## Work to complete:
The output should match the data below line for line.

## Supplied material:
..........

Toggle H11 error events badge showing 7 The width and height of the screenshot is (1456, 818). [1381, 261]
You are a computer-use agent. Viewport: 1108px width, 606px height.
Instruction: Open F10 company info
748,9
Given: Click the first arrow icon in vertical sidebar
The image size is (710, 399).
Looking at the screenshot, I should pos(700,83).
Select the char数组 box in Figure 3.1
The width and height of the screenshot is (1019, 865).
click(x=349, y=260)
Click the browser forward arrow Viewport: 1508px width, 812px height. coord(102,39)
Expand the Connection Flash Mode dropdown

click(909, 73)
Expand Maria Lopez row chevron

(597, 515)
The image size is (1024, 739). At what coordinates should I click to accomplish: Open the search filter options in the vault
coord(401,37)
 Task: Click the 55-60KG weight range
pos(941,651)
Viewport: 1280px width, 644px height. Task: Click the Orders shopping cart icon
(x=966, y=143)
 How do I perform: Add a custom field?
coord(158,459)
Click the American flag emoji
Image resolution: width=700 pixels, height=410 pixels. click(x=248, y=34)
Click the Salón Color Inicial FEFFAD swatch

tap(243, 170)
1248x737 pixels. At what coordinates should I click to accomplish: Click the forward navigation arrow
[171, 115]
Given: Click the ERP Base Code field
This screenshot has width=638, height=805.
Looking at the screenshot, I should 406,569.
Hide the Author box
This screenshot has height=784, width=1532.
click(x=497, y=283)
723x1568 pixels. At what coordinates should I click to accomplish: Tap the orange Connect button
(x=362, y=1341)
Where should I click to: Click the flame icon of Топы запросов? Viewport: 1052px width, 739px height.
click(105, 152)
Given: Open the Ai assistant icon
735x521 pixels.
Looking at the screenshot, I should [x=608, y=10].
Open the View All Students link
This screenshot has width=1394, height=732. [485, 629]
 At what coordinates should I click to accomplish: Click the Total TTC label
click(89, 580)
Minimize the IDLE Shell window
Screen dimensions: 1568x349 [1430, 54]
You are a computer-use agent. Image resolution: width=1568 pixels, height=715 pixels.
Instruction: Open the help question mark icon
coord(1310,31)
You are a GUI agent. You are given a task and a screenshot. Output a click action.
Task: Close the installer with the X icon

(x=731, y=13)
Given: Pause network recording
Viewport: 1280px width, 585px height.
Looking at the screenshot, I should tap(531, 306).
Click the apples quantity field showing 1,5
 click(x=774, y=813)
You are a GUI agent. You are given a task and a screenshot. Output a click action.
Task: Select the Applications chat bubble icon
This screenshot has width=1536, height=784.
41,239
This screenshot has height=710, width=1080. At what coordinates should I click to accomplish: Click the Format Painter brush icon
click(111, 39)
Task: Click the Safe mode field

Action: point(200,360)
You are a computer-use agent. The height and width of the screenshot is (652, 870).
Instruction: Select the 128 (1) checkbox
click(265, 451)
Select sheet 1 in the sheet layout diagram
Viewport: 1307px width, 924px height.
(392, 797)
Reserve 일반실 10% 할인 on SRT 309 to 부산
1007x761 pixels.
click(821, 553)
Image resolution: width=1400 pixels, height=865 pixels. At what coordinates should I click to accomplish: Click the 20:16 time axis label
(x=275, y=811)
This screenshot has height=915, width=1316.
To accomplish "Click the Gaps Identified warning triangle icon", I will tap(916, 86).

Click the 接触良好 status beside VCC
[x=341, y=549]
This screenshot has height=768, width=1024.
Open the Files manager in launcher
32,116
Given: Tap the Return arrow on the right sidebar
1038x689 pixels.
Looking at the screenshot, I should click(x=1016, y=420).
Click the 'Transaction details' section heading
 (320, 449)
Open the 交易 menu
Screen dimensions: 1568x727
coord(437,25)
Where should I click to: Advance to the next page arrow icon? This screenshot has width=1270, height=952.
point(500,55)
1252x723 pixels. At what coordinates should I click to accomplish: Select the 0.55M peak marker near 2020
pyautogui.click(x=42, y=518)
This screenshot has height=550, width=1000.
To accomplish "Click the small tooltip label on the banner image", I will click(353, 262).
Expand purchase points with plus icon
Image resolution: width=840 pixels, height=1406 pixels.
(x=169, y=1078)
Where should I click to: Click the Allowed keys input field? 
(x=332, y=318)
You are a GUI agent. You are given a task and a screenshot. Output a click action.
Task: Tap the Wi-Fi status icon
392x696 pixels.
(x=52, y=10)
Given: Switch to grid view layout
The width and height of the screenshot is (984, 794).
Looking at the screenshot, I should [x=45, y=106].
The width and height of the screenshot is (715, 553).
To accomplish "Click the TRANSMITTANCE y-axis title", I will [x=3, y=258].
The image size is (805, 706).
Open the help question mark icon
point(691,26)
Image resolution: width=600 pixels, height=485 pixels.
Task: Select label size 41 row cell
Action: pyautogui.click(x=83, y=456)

..........

## Your response:
Toggle H11 error events badge showing 7 The width and height of the screenshot is (1456, 818). [1381, 261]
You are a computer-use agent. Viewport: 1108px width, 606px height.
Instruction: Open F10 company info
748,9
Given: Click the first arrow icon in vertical sidebar
The image size is (710, 399).
Looking at the screenshot, I should pos(700,83).
Select the char数组 box in Figure 3.1
The width and height of the screenshot is (1019, 865).
click(x=349, y=260)
Click the browser forward arrow Viewport: 1508px width, 812px height. coord(102,39)
Expand the Connection Flash Mode dropdown

click(909, 73)
Expand Maria Lopez row chevron

(597, 515)
The image size is (1024, 739). At what coordinates should I click to accomplish: Open the search filter options in the vault
coord(401,37)
 Task: Click the 55-60KG weight range
pos(941,651)
Viewport: 1280px width, 644px height. Task: Click the Orders shopping cart icon
(x=966, y=143)
 How do I perform: Add a custom field?
coord(158,459)
Click the American flag emoji
Image resolution: width=700 pixels, height=410 pixels. click(x=248, y=34)
Click the Salón Color Inicial FEFFAD swatch

tap(243, 170)
1248x737 pixels. At what coordinates should I click to accomplish: Click the forward navigation arrow
[171, 115]
Given: Click the ERP Base Code field
This screenshot has width=638, height=805.
Looking at the screenshot, I should 406,569.
Hide the Author box
This screenshot has height=784, width=1532.
click(x=497, y=283)
723x1568 pixels. At what coordinates should I click to accomplish: Tap the orange Connect button
(x=362, y=1341)
Where should I click to: Click the flame icon of Топы запросов? Viewport: 1052px width, 739px height.
click(105, 152)
Given: Open the Ai assistant icon
735x521 pixels.
Looking at the screenshot, I should [x=608, y=10].
Open the View All Students link
This screenshot has width=1394, height=732. [485, 629]
 At what coordinates should I click to accomplish: Click the Total TTC label
click(89, 580)
Minimize the IDLE Shell window
Screen dimensions: 1568x349 [1430, 54]
You are a computer-use agent. Image resolution: width=1568 pixels, height=715 pixels.
Instruction: Open the help question mark icon
coord(1310,31)
You are a GUI agent. You are given a task and a screenshot. Output a click action.
Task: Close the installer with the X icon

(x=731, y=13)
Given: Pause network recording
Viewport: 1280px width, 585px height.
Looking at the screenshot, I should tap(531, 306).
Click the apples quantity field showing 1,5
 click(x=774, y=813)
You are a GUI agent. You are given a task and a screenshot. Output a click action.
Task: Select the Applications chat bubble icon
This screenshot has width=1536, height=784.
41,239
This screenshot has height=710, width=1080. At what coordinates should I click to accomplish: Click the Format Painter brush icon
click(111, 39)
Task: Click the Safe mode field

Action: point(200,360)
You are a computer-use agent. The height and width of the screenshot is (652, 870).
Instruction: Select the 128 (1) checkbox
click(265, 451)
Select sheet 1 in the sheet layout diagram
Viewport: 1307px width, 924px height.
(392, 797)
Reserve 일반실 10% 할인 on SRT 309 to 부산
1007x761 pixels.
click(821, 553)
Image resolution: width=1400 pixels, height=865 pixels. At what coordinates should I click to accomplish: Click the 20:16 time axis label
(x=275, y=811)
This screenshot has height=915, width=1316.
To accomplish "Click the Gaps Identified warning triangle icon", I will tap(916, 86).

Click the 接触良好 status beside VCC
[x=341, y=549]
This screenshot has height=768, width=1024.
Open the Files manager in launcher
32,116
Given: Tap the Return arrow on the right sidebar
1038x689 pixels.
Looking at the screenshot, I should click(x=1016, y=420).
Click the 'Transaction details' section heading
 (320, 449)
Open the 交易 menu
Screen dimensions: 1568x727
coord(437,25)
Where should I click to: Advance to the next page arrow icon? This screenshot has width=1270, height=952.
point(500,55)
1252x723 pixels. At what coordinates should I click to accomplish: Select the 0.55M peak marker near 2020
pyautogui.click(x=42, y=518)
This screenshot has height=550, width=1000.
To accomplish "Click the small tooltip label on the banner image", I will click(353, 262).
Expand purchase points with plus icon
Image resolution: width=840 pixels, height=1406 pixels.
(x=169, y=1078)
Where should I click to: Click the Allowed keys input field? 
(x=332, y=318)
You are a GUI agent. You are given a task and a screenshot. Output a click action.
Task: Tap the Wi-Fi status icon
392x696 pixels.
(x=52, y=10)
Given: Switch to grid view layout
The width and height of the screenshot is (984, 794).
Looking at the screenshot, I should [x=45, y=106].
The width and height of the screenshot is (715, 553).
To accomplish "Click the TRANSMITTANCE y-axis title", I will [x=3, y=258].
The image size is (805, 706).
Open the help question mark icon
point(691,26)
Image resolution: width=600 pixels, height=485 pixels.
Task: Select label size 41 row cell
Action: pyautogui.click(x=83, y=456)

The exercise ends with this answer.